→ **Exercise**: Transcribe every record that appears below, exactly and in full.

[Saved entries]
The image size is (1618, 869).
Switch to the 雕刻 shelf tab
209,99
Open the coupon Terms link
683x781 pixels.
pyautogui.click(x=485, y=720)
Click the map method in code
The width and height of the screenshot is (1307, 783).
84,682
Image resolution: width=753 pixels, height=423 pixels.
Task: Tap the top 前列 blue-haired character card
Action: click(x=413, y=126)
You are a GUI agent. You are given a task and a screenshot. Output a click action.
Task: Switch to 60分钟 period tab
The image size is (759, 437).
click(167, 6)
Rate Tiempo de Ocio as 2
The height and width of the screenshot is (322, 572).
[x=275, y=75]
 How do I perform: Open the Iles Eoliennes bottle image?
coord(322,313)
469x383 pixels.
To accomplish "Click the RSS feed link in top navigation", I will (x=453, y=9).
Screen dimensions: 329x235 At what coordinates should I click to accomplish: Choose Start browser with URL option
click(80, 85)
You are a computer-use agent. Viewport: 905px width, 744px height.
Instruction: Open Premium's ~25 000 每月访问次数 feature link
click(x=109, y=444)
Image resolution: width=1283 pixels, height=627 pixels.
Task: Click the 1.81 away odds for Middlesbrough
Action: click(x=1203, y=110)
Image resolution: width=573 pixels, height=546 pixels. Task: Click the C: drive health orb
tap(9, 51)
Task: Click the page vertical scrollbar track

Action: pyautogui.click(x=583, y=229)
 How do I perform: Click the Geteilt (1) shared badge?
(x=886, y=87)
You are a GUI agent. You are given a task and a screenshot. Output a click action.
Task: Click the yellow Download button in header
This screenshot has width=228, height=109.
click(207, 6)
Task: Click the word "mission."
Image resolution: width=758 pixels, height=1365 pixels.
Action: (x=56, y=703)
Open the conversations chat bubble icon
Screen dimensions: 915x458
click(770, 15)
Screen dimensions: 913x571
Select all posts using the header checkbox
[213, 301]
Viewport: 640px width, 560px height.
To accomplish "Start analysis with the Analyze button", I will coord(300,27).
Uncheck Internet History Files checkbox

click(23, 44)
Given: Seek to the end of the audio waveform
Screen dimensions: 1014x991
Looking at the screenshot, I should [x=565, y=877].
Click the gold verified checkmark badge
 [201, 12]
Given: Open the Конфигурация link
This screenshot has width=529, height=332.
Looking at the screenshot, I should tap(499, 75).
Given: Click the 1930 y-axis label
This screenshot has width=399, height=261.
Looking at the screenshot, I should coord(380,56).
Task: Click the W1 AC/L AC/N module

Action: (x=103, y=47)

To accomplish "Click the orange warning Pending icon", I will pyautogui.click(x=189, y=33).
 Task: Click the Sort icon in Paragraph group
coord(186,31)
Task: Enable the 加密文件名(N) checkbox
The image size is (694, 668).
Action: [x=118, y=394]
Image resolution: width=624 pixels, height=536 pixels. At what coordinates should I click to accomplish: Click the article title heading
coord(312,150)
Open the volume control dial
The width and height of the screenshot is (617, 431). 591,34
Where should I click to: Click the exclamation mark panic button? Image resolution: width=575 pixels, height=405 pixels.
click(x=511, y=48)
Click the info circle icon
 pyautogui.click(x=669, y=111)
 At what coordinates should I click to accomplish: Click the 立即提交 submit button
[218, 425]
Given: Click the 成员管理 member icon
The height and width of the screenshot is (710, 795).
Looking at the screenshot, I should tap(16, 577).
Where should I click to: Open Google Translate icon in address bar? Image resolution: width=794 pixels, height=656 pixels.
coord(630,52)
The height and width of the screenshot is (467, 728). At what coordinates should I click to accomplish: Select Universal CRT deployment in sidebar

→ **Written solution**:
The image size is (1618, 869).
Switch to the 雕刻 shelf tab
209,99
Open the coupon Terms link
683x781 pixels.
pyautogui.click(x=485, y=720)
Click the map method in code
The width and height of the screenshot is (1307, 783).
84,682
Image resolution: width=753 pixels, height=423 pixels.
Task: Tap the top 前列 blue-haired character card
Action: click(x=413, y=126)
You are a GUI agent. You are given a task and a screenshot. Output a click action.
Task: Switch to 60分钟 period tab
The image size is (759, 437).
click(167, 6)
Rate Tiempo de Ocio as 2
The height and width of the screenshot is (322, 572).
[x=275, y=75]
 How do I perform: Open the Iles Eoliennes bottle image?
coord(322,313)
469x383 pixels.
To accomplish "Click the RSS feed link in top navigation", I will (x=453, y=9).
Screen dimensions: 329x235 At what coordinates should I click to accomplish: Choose Start browser with URL option
click(80, 85)
You are a computer-use agent. Viewport: 905px width, 744px height.
Instruction: Open Premium's ~25 000 每月访问次数 feature link
click(x=109, y=444)
Image resolution: width=1283 pixels, height=627 pixels.
Task: Click the 1.81 away odds for Middlesbrough
Action: click(x=1203, y=110)
Image resolution: width=573 pixels, height=546 pixels. Task: Click the C: drive health orb
tap(9, 51)
Task: Click the page vertical scrollbar track

Action: pyautogui.click(x=583, y=229)
 How do I perform: Click the Geteilt (1) shared badge?
(x=886, y=87)
You are a GUI agent. You are given a task and a screenshot. Output a click action.
Task: Click the yellow Download button in header
This screenshot has width=228, height=109.
click(207, 6)
Task: Click the word "mission."
Image resolution: width=758 pixels, height=1365 pixels.
Action: (x=56, y=703)
Open the conversations chat bubble icon
Screen dimensions: 915x458
click(770, 15)
Screen dimensions: 913x571
Select all posts using the header checkbox
[213, 301]
Viewport: 640px width, 560px height.
To accomplish "Start analysis with the Analyze button", I will coord(300,27).
Uncheck Internet History Files checkbox

click(23, 44)
Given: Seek to the end of the audio waveform
Screen dimensions: 1014x991
Looking at the screenshot, I should [x=565, y=877].
Click the gold verified checkmark badge
 [201, 12]
Given: Open the Конфигурация link
This screenshot has width=529, height=332.
Looking at the screenshot, I should tap(499, 75).
Given: Click the 1930 y-axis label
This screenshot has width=399, height=261.
Looking at the screenshot, I should coord(380,56).
Task: Click the W1 AC/L AC/N module

Action: (x=103, y=47)

To accomplish "Click the orange warning Pending icon", I will pyautogui.click(x=189, y=33).
 Task: Click the Sort icon in Paragraph group
coord(186,31)
Task: Enable the 加密文件名(N) checkbox
The image size is (694, 668).
Action: [x=118, y=394]
Image resolution: width=624 pixels, height=536 pixels. At what coordinates should I click to accomplish: Click the article title heading
coord(312,150)
Open the volume control dial
The width and height of the screenshot is (617, 431). 591,34
Where should I click to: Click the exclamation mark panic button? Image resolution: width=575 pixels, height=405 pixels.
click(x=511, y=48)
Click the info circle icon
 pyautogui.click(x=669, y=111)
 At what coordinates should I click to accomplish: Click the 立即提交 submit button
[218, 425]
Given: Click the 成员管理 member icon
The height and width of the screenshot is (710, 795).
Looking at the screenshot, I should tap(16, 577).
Where should I click to: Open Google Translate icon in address bar? Image resolution: width=794 pixels, height=656 pixels.
coord(630,52)
The height and width of the screenshot is (467, 728). At what coordinates should I click to accomplish: Select Universal CRT deployment in sidebar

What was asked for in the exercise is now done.